A dark figure moved forward, close enough for the captives to make out a vaguely silver, humanoid shape through the thick plastic of their cells.
"I've had enough of this nonsense," Betsy snapped angrily. "Listen up, whoever you are. You'd better let us go if you know what's good for you. Do you have any idea who I am?"
"You are the twin sister of Captain Britain," the man said in his rich, educated voice. "Cultivator of a vapid, and rather wasteful, celebrity, I'm afraid. I wouldn't expect you to know me...or to comprehend the significance of our meeting. But, perhaps...this one..."
He moved toward Marta's cell, his blurred shape growing taller, alarmingly tall...
"Do you know me, little teleporter? Has your dear 'Daddy' told you of the time he and I spent together? Of the work we failed to complete?"
Marta swallowed and stepped back, shaking her head in horrified denial.
"You...you couldn't be... He died. Essex... He drowned! Back during the war, when the X-Men flooded the Weapon X base at Alkali Lake!"
"Very good," the man said. "Very good. Dr. Essex did drown that day. Yes...yes, indeed. But he didn't die. No... He was found, revived. Reborn!"
"How wonderful for you," Betsy said dryly. "Always did love a man who spoke of himself in the third person. If the lesson's over now, how about letting us out of here?"
"Ignorant slut! Hold your tongue!" the man snapped.
"Excuse me!" Betsy exclaimed, thoroughly outraged, but he had already turned his attention back to Marta.
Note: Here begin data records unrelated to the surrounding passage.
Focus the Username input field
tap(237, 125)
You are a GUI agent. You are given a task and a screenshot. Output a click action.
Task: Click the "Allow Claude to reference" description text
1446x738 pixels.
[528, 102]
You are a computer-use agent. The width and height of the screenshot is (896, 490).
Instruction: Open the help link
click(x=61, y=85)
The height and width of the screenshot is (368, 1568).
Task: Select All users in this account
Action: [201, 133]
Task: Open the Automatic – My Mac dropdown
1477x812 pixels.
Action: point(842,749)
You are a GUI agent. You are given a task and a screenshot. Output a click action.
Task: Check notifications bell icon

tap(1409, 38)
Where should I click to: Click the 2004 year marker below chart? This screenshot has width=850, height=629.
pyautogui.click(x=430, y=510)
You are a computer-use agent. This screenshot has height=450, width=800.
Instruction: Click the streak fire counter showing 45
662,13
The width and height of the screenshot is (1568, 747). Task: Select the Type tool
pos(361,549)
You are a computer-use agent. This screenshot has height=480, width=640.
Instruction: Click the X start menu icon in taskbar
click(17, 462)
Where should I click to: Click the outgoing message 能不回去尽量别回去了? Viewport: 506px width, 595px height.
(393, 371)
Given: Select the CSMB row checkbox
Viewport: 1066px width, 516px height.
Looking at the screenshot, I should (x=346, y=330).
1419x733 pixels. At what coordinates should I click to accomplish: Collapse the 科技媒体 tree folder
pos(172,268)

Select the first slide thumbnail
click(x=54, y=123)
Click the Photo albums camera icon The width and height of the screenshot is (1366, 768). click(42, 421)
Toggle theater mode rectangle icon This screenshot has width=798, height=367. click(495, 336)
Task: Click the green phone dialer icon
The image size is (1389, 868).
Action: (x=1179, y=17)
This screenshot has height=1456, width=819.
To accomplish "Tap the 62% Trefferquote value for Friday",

"You know the Nightcrawler was mine once. As was his friend, the Wolverine. They were each useful in their time, and in their own, limited way. But you... You children... You are the offspring of the offspring of mutants. Your genetic codes are rich and varied. Just what I need... To finally complete my work..."
"What, you want to study our genes? Our DNA?" Suzie asked and hocked a wad of spit at the blurry image on her cell wall. "There, you're welcome to scrape that into your petri dish. Can we go now?"
"Rude! And so impatient!"
"Yep, that's me. Rude and impatient," Suzie said. "And completely unconvinced you really are that traitor Dr. Essex who betrayed our dad back during the war. Like Marti said, he's dead. He's been dead longer than Marti and I have been alive! Wolverine saw his body, just before the dam burst completely and swept everything away. You're probably just some sad clone or robot or something, taught to think it's Dr. Essex."
"No. No. Not Essex, not any longer," the voice intoned. "I am more than that human ever was. Infinitely more! My metamorphosis - my evolution - has been long and slow, but the end is now in sight. I will be the one to assemble the Perfect Code. And once I do, I will become the template He needs. The template He has been waiting for all these years..."
"Template?" Marta asked. "What do you mean? Who needs a template?"
"You will find out...in time..."
The man's voice was fading, his blurred shape diminishing into the distance.
"Wait!" Marta called. "If you're not Dr. Essex any more, who are you? Tell us who you are becoming!"
The clack of the man's boots paused and he seemed to turn.
"You may call me Mr. Sinister," he said, and was gone, his footsteps swallowed by the pneumatic hiss of a heavy sliding door.
To Be Continued...
NOTES: This chapter references the X-Men: Evolution episodes "Middleverse" and "Shadow Dance," my previous Earth 723 stories "True Love Ways" and "The Day The Earth Stood Back," the comics, and the "X2: X-Men United" movie.